Se plaignant d’une augmentation excessive et anormale de la quantité d’eau facturée en 2022 pour l’immeuble, le syndicat des copropriétaires de l’immeuble [Adresse 1] a, par acte en date du 9 février 2026, assigné l’établissement EAU DE PARIS devant le juge des référés du tribunal judiciaire de Paris, aux fins de voir ordonner une mesure d’expertise sur le fondement de l’article 145 du code de procédure civile.
A l’audience du 20 mars 2026, le syndicat des copropriétaires de l’immeuble [Adresse 1] a réitéré l’ensemble des demandes formées dans l’assignation.
L’établissement EAU DE [Localité 1] s’est opposé à l’expertise sollicitée, et a sollicité la condamnation du requérant à lui payer la somme de 2.000 euros au titre des frais irrépétibles et aux dépens.
Conformément à l’article 446-1 du code de procédure civile, pour plus ample informé de l’exposé et des prétentions des parties, il est renvoyé à l’assignation introductive d’instance et aux écritures déposées et développées oralement à l’audience.
L’affaire a été mise en délibéré au 17 avril 2026, date de la présente ordonnance.
MOTIFS DE LA DECISION
I – Sur la demande d’expertise
Aux termes de l’article 145 du code de procédure civile, s’il existe un motif légitime de conserver ou d’établir avant tout procès la preuve des faits dont pourrait dépendre la solution d’un litige, les mesures d’instruction légalement admissibles peuvent être légalement ordonnées à la demande de tout intéressé, sur requête ou en référé.
Il n’appartient pas au juge des référés de statuer sur les responsabilités éventuelles des personnes appelées comme parties à la procédure, ni sur les chances de succès, sauf à ce qu’il soit manifestement voué à l’échec, du procès susceptible d’être engagé, mais d’ordonner une mesure d’instruction sans aucun préjugé quant à leur responsabilité ; qu’il lui suffit pour cela de constater qu’un tel procès est possible, qu’il a un objet et un fondement suffisamment déterminés, que sa solution peut dépendre de la mesure sollicitée et que celle-ci ne porte pas une atteinte illégitime aux droits et aux libertés fondamentales d’autrui.
Mais si le litige au fond peut n’être qu’éventuel, la mesure sollicitée doit toutefois reposer sur des faits précis, objectifs et vérifiables, qui permettent de projeter ce litige futur comme plausible et crédible. De plus la mesure sollicitée doit être utile dans la perspective de ce litige.
En l’espèce il est établi qu’une facture de plus de 82.000 euros a été émise le 3 mai 2022, montant tout à fait « anormal » au vu de la consommation et des facturations habituelles de l’immeuble. Il convient de relever que cette facture a été réglée par le syndicat des copropriétaires après des échanges avec l’établissement EAU DE [Localité 1].

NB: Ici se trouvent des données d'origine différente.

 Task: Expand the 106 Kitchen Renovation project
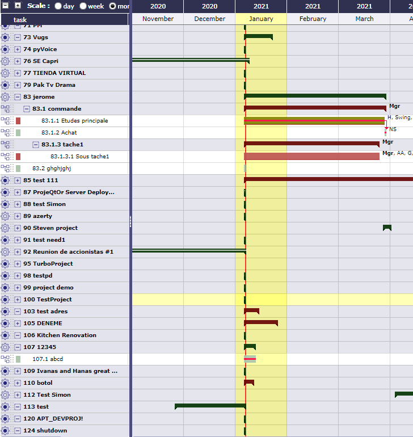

Le demandeur soutient que cette consommation est inexpliquée, qu’elle ne peut résulter d’une simple fuite compte-tenu du nombre de mètres cubes, et qu’elle pourrait être en lien avec un dysfonctionnement du compteur, précisément remplacé à cette période, ce qui engagerait la responsabilité de l’établissement EAU DE [Localité 1].
Ce dernier souligne que cette consommation est nécessairement le résultat de fuites dans les installations de l’immeuble, fuites qu’il suspectait déjà depuis plusieurs années et dont il avait alerté le demandeur par plusieurs courriers. Le défendeur explique que le compteur a été remplacé en 2022 car le télé-relevé dysfonctionnait, de telle sorte que la facture litigieuse a été émise après relevé réel.
En l’état des échanges et des éléments produits, la mesure sollicitée apparaît manifestement inutile.
En effet le demandeur souhaite principalement que l’expert vérifie le bon fonctionnement des compteurs généraux de l’immeuble. Or le fonctionnement actuel des compteurs n’apportera aucun élément probatoire pertinent sur le fonctionnement du compteur avant le remplacement de 2022. Les éléments remplacés en 2022 ne sont plus en possession des parties et ne peuvent donc être expertisés.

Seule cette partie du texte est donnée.